▸ Exercise details
Leave every picture out and print exactly the lines that run from the one containing "The height and width of the screenshot is (462, 623)." to the end of the listing.

▸ Record excerpts
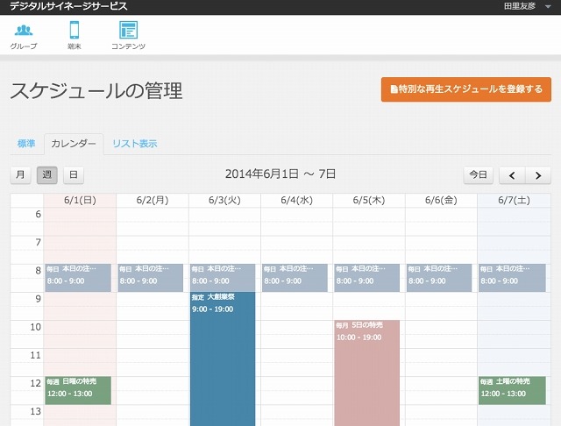Switch calendar to 週 (week) view

pos(47,175)
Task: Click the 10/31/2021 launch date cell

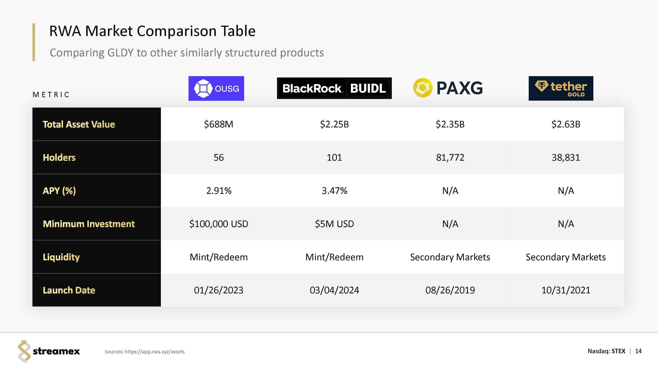Action: (x=566, y=290)
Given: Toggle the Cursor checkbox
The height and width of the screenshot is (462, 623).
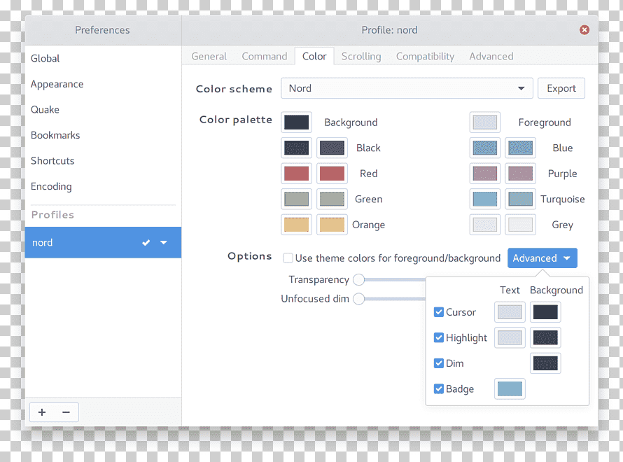Looking at the screenshot, I should point(439,312).
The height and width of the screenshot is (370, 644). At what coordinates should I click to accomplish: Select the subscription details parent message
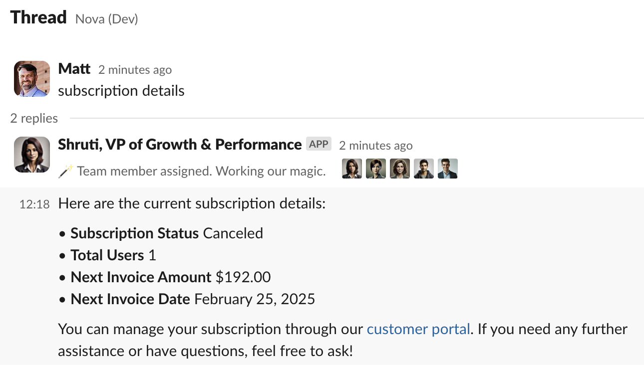coord(121,91)
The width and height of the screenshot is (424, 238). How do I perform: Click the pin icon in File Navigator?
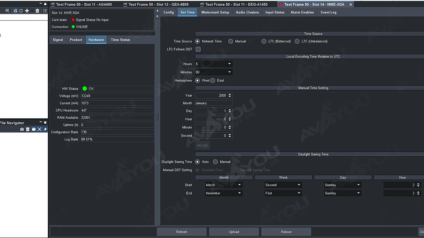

▸ Written response
The height and width of the screenshot is (462, 623).
Looking at the screenshot, I should point(439,312).
The height and width of the screenshot is (370, 644). At what coordinates should I click to accomplish: Select the subscription details parent message
coord(121,91)
The width and height of the screenshot is (424, 238). How do I perform: Click the pin icon in File Navigator?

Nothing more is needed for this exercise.